OPINION: Tampon shortage is the next war on women, after baby formulas

Tampons are the latest item in scarcity due to global supply chain disruptions, giving women across the U.S. a hard time. SPECIAL TO THE ORACLE/PEXELS/POLINA ZIMMERMAN

The tampon shortage, flying under the radar in early June, looms large all over the U.S. due to global supply chain complications caused by the pandemic, according to a Bloomberg report.

Despite its direct impact on women all over the U.S., the shortage has not been dealt with in a serious and timely manner. Involving the public, not just women, in the conversation and stabilizing tampon prices are among the important moves to tackle the issue.

Global supply chain issues caused by the pandemic have led to the scarcity of various products, from medical supplies, toilet paper, baby formulas to the most recent tampon shortage, according to the New York Times research team.

Procter & Gamble, which controls nearly 50% of the U.S. tampon market, struggles in sourcing raw materials necessary for producing tampons. Transportation to and from production and retail locations also contributes to the issue, according to P&G’s latest earning calls.

The tampon shortage didn’t receive extensive news coverage until early June, despite emerging since April on forums such as DCUrban and Reddit. The mark-up in tampon prices on Amazon was also an early warning sign, yet was largely ignored, according to TIME magazine.

Infant formula witnessed the same trend, when warnings surfaced in November 2021. The U.S. Food and Drug Administration (FDA) was late to respond, however, only informing about measures to improve supplies by its May 2022 press release.

WHAT TO WORK ON >> Reproduce the passage of the tampon shortage op-ed that begins with the words containing "The tampon shortage, flying" and ends with "Times research team.". Rely on nothing but the op-ed about the tampon shortage.

DATA RECORDS >>
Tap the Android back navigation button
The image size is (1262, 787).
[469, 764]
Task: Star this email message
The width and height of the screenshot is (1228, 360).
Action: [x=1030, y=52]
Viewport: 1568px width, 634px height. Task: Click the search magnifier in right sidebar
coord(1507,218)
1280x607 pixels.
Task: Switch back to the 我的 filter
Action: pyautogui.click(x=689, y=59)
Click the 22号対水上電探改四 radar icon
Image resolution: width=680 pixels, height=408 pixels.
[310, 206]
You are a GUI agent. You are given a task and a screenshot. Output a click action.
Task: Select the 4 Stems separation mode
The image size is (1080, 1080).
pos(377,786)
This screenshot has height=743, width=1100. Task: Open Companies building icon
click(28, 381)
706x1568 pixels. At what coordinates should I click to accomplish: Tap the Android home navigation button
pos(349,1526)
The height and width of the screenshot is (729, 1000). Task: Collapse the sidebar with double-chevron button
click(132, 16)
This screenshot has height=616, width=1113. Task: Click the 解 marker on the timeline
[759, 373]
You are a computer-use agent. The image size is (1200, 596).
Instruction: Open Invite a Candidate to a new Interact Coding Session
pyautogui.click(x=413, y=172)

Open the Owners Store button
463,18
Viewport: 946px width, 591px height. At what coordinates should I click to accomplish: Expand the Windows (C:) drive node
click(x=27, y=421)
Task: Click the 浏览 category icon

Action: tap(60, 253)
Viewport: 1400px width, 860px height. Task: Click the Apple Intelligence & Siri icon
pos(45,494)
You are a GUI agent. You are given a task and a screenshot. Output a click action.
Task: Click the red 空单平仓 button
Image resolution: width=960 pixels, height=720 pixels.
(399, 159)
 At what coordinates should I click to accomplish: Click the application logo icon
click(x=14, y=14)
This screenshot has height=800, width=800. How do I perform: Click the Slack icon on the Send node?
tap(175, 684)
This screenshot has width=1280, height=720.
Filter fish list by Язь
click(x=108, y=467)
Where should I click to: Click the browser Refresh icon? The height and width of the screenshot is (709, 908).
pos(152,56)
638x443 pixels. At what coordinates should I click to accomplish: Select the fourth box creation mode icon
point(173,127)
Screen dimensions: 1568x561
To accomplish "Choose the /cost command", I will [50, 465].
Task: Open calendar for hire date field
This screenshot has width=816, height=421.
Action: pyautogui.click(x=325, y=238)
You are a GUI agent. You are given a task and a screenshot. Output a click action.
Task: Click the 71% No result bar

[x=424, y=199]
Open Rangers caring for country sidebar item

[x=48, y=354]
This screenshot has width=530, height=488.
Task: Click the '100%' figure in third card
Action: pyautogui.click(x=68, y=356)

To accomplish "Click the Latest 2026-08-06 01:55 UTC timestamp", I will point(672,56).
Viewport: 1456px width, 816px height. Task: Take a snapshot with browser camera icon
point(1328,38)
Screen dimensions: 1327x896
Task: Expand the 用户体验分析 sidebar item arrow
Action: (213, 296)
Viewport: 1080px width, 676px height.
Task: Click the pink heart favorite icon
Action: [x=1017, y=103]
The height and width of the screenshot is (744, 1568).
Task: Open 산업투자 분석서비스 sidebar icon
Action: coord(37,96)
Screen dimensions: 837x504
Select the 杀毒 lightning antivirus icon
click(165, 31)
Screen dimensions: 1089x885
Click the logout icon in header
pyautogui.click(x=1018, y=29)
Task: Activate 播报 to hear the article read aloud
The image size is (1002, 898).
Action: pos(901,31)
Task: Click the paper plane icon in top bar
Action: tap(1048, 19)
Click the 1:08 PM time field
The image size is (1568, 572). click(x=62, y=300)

WRITTEN ANSWER >>
The tampon shortage, flying under the radar in early June, looms large all over the U.S. due to global supply chain complications caused by the pandemic, according to a Bloomberg report.

Despite its direct impact on women all over the U.S., the shortage has not been dealt with in a serious and timely manner. Involving the public, not just women, in the conversation and stabilizing tampon prices are among the important moves to tackle the issue.

Global supply chain issues caused by the pandemic have led to the scarcity of various products, from medical supplies, toilet paper, baby formulas to the most recent tampon shortage, according to the New York Times research team.